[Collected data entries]

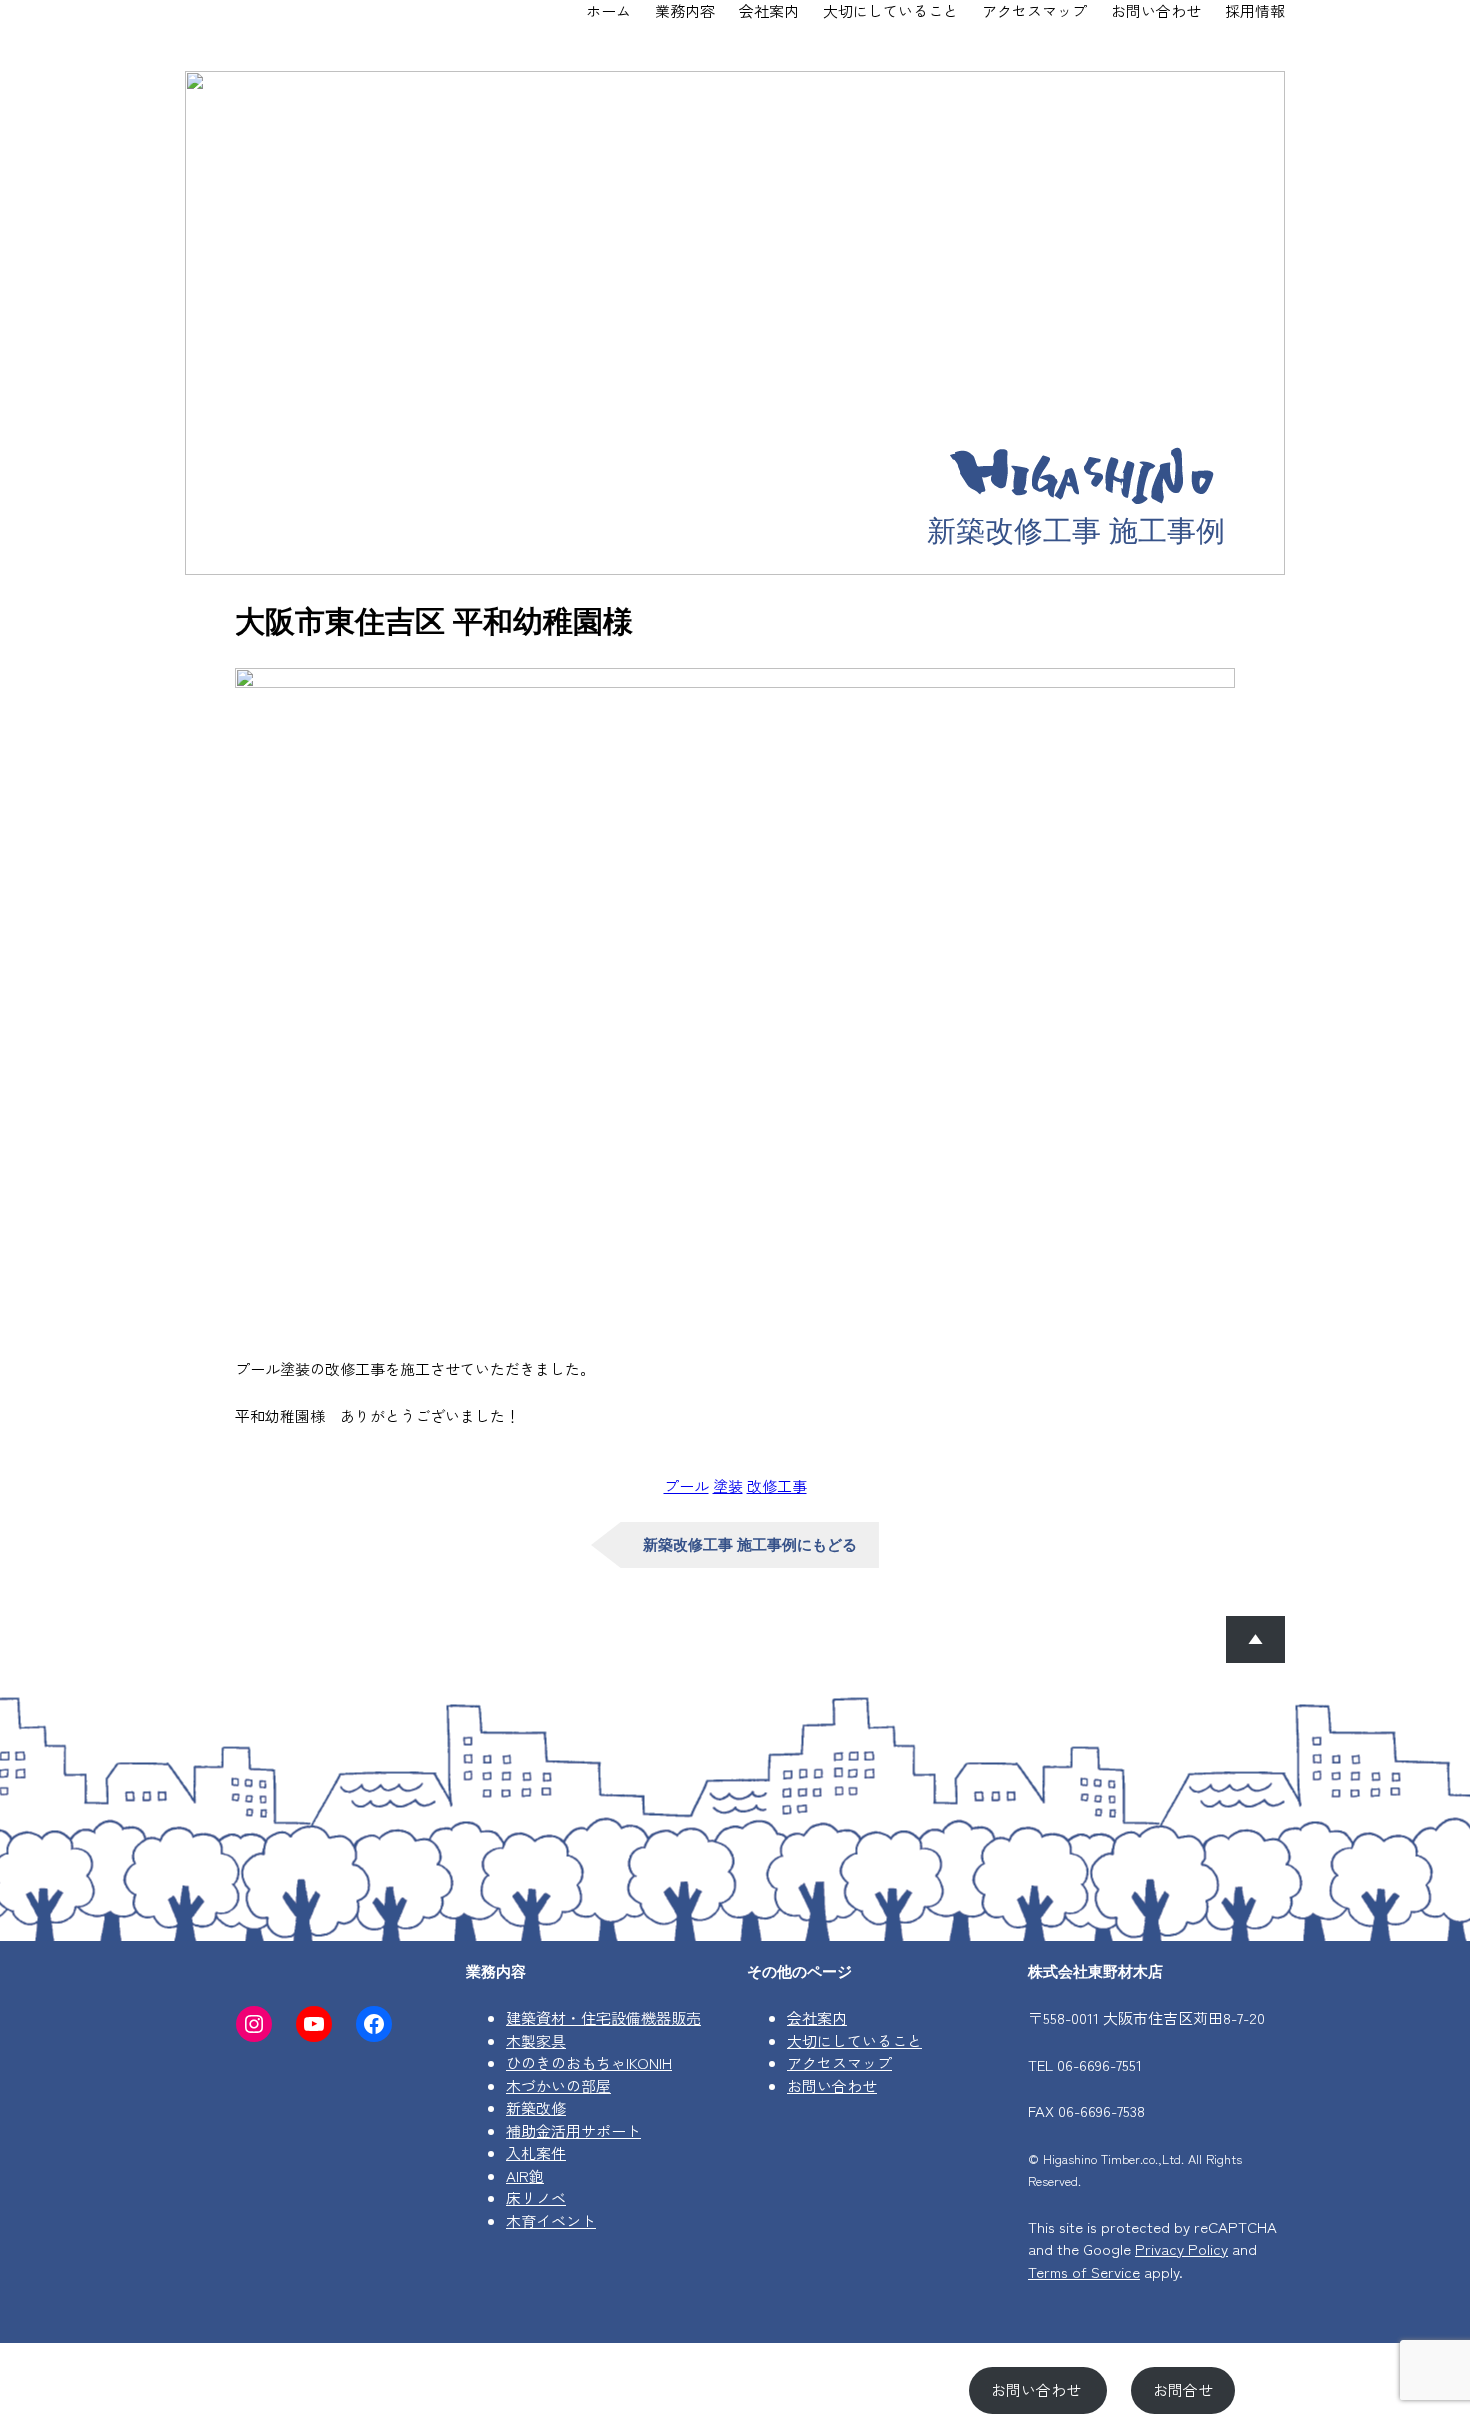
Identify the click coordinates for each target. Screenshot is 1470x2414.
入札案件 (536, 2152)
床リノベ (536, 2197)
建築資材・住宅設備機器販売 (603, 2017)
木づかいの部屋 (558, 2085)
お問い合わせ (832, 2085)
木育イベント (551, 2220)
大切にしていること (854, 2040)
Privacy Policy (1181, 2248)
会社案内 (817, 2017)
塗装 (728, 1485)
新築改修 (536, 2107)
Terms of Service (1084, 2271)
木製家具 (536, 2040)
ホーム (608, 10)
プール (686, 1485)
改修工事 (777, 1485)
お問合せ (1183, 2389)
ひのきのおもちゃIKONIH (589, 2062)
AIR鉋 (525, 2175)
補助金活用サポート (573, 2130)
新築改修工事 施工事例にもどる (750, 1544)
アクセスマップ (839, 2062)
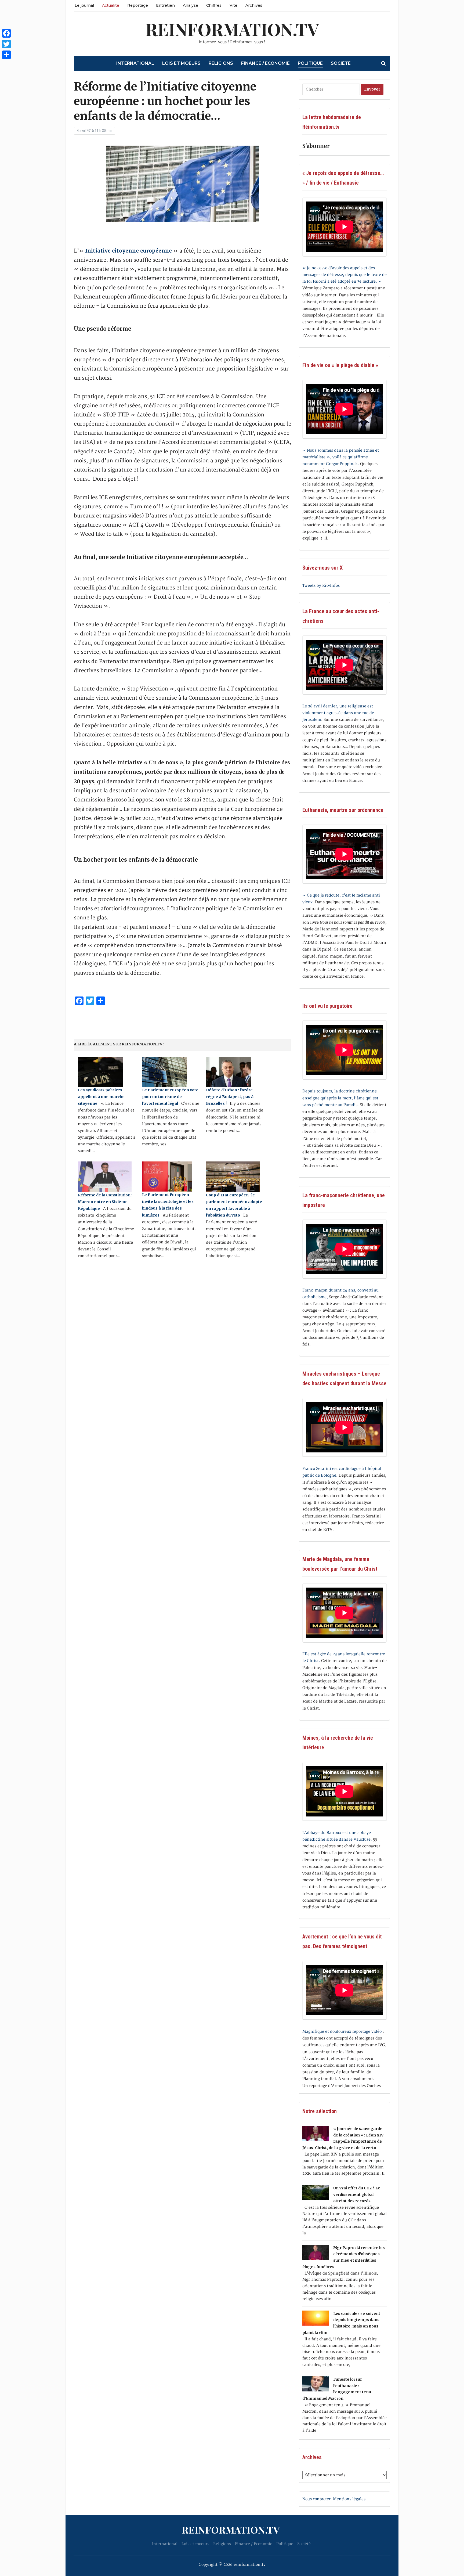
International (135, 63)
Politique (310, 63)
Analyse (190, 5)
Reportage (137, 5)
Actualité (110, 5)
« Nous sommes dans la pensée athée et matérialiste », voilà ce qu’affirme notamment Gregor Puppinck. (340, 457)
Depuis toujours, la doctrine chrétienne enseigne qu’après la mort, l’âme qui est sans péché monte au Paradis (340, 1098)
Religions (221, 63)
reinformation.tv (232, 28)
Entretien (165, 5)
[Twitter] (6, 44)
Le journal (84, 5)
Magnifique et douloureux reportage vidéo (342, 2031)
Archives (253, 5)
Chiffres (214, 5)
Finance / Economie (265, 63)
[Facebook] (6, 33)
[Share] (6, 54)
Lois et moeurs (181, 63)
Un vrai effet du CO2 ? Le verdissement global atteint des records (356, 2194)
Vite (233, 5)
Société (341, 63)
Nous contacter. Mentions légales (333, 2499)
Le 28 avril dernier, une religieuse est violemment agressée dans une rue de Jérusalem (338, 713)
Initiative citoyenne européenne (128, 250)
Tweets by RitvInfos (321, 585)
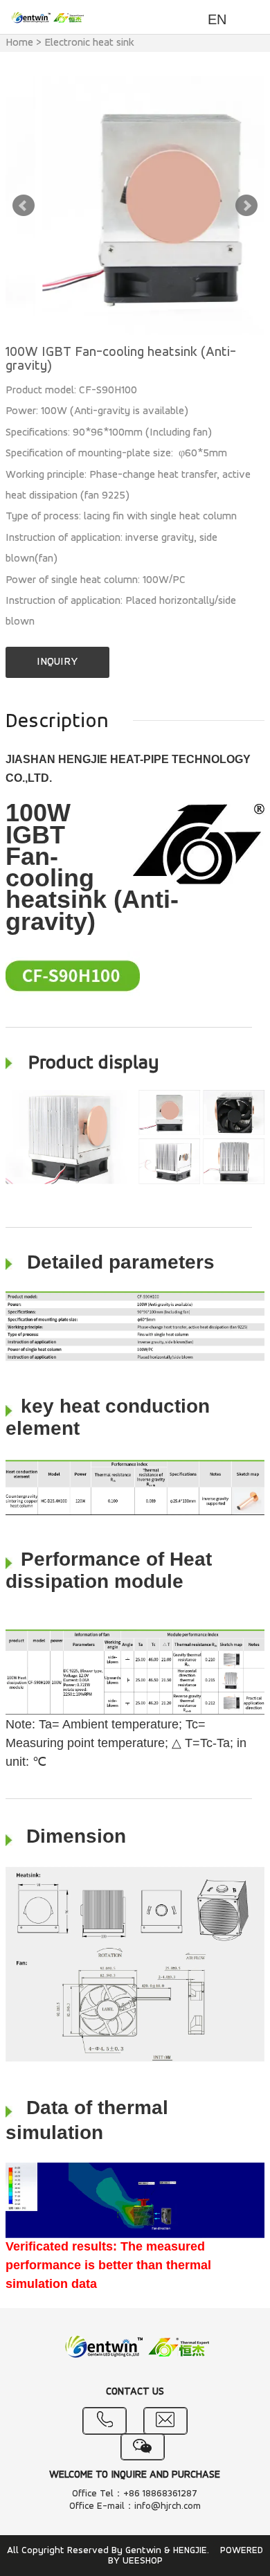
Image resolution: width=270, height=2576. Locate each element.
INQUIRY (57, 662)
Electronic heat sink (89, 42)
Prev (23, 206)
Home (19, 42)
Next (246, 206)
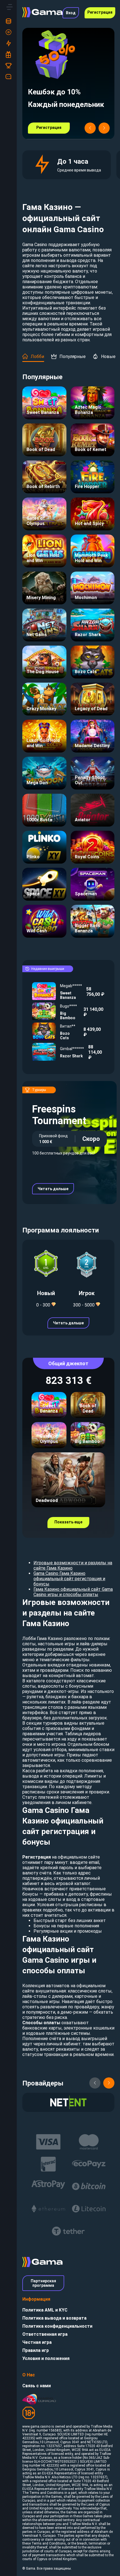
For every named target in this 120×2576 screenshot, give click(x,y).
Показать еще (68, 1522)
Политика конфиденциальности (57, 2326)
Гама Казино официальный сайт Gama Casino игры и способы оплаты (73, 1592)
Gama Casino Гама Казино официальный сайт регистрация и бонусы (69, 1579)
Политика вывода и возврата (54, 2318)
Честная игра (37, 2342)
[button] (90, 128)
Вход (71, 13)
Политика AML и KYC (45, 2310)
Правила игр (35, 2350)
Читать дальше (53, 1189)
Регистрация (99, 12)
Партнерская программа (43, 2283)
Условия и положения (45, 2358)
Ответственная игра (45, 2334)
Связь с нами (36, 2385)
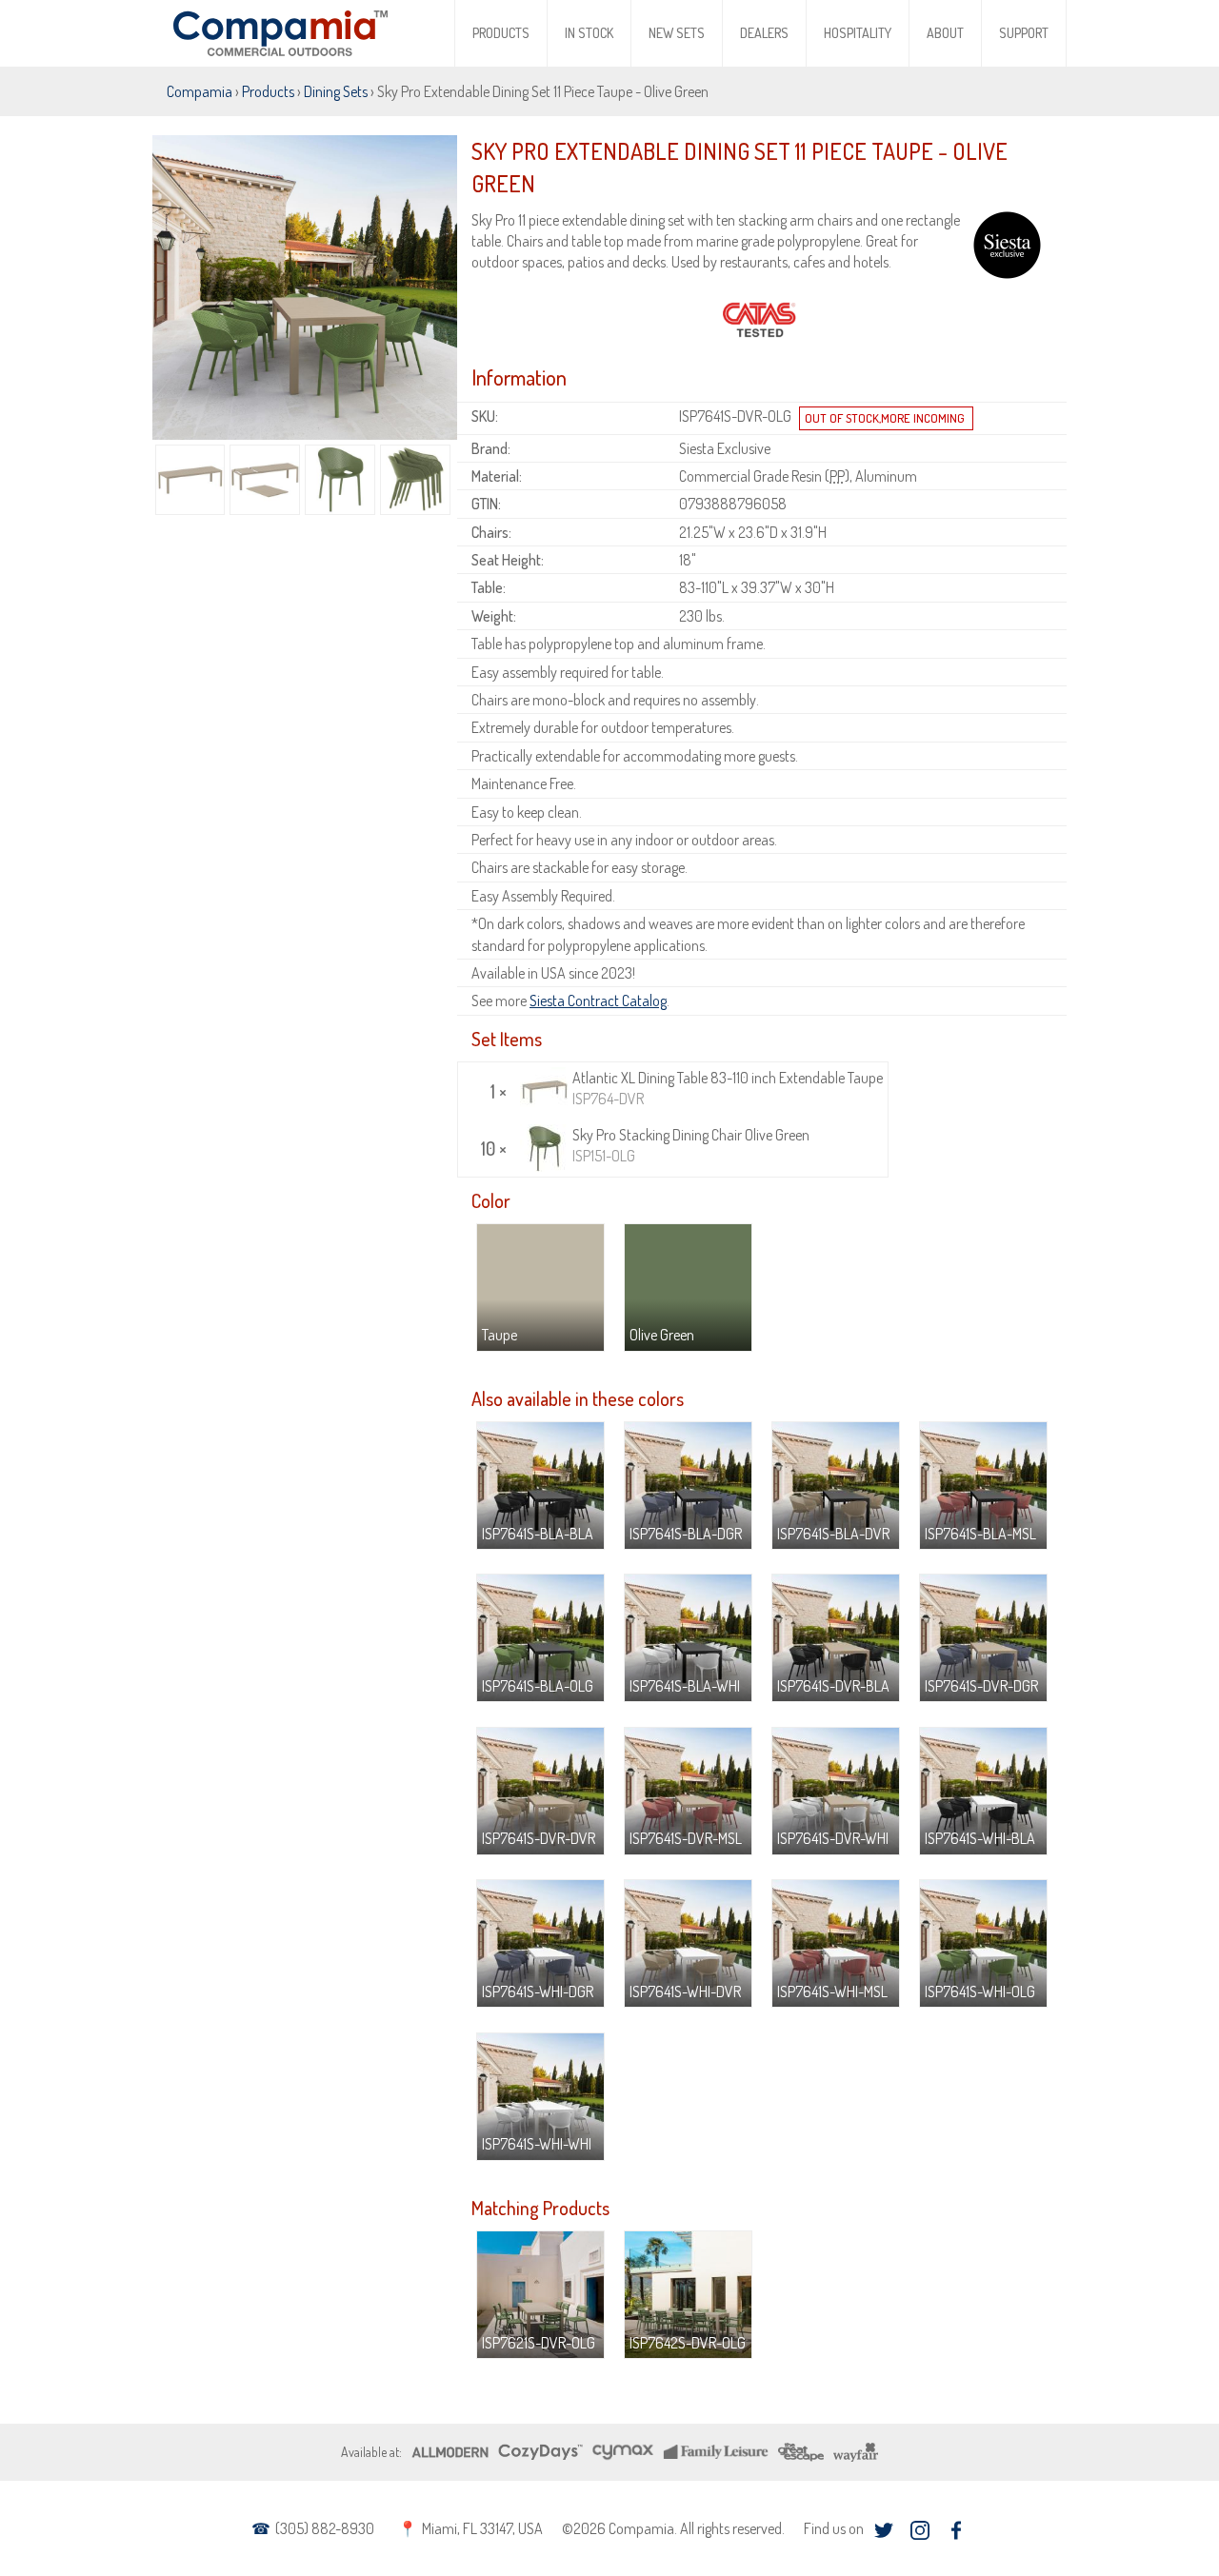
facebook (955, 2530)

• _Your task_
Go line by line through the data, copying each one that contains the word "target".

• _Response_
Identify the click coordinates for each target. Screenshot is 1470x2414.
For every named target in this 120×2576 screenshot, give click(x,y).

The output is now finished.